## WORK TO COMPLETE
Go through the records and report each line in which the word "computer" occurs.

[Pixel coordinate grounding data]

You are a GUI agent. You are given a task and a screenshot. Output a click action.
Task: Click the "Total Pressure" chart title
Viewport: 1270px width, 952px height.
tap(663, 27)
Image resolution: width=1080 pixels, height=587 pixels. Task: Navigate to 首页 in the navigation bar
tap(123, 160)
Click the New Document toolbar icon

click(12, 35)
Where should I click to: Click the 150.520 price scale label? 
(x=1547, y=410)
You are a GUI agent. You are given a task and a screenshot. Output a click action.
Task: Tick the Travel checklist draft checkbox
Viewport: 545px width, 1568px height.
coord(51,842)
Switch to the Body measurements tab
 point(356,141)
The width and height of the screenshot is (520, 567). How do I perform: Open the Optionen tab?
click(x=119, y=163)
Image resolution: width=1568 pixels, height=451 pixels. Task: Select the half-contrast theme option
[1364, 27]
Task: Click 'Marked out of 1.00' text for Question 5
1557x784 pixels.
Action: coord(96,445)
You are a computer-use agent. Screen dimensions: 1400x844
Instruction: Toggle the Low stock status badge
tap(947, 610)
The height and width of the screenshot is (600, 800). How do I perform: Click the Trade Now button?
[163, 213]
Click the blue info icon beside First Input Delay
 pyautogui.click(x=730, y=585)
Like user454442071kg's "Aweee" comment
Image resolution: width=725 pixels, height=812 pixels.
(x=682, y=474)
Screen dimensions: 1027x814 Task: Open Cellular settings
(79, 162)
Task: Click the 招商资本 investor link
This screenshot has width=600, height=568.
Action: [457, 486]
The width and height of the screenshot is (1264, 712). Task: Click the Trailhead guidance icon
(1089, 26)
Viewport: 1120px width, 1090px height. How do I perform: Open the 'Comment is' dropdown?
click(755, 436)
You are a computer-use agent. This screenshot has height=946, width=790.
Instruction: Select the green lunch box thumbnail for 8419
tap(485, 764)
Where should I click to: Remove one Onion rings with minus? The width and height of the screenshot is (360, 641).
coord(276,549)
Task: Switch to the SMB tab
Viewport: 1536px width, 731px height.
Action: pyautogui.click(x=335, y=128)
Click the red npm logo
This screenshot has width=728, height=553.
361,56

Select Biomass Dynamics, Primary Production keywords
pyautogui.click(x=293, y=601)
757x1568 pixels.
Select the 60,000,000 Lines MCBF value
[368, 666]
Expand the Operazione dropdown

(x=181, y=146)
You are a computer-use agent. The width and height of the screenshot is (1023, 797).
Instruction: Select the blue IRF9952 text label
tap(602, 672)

## EXERCISE ANSWER
You are a computer-use agent. Screen dimensions: 1400x844
You are a computer-use agent. This screenshot has height=946, width=790.
You are a computer-use agent. The width and height of the screenshot is (1023, 797).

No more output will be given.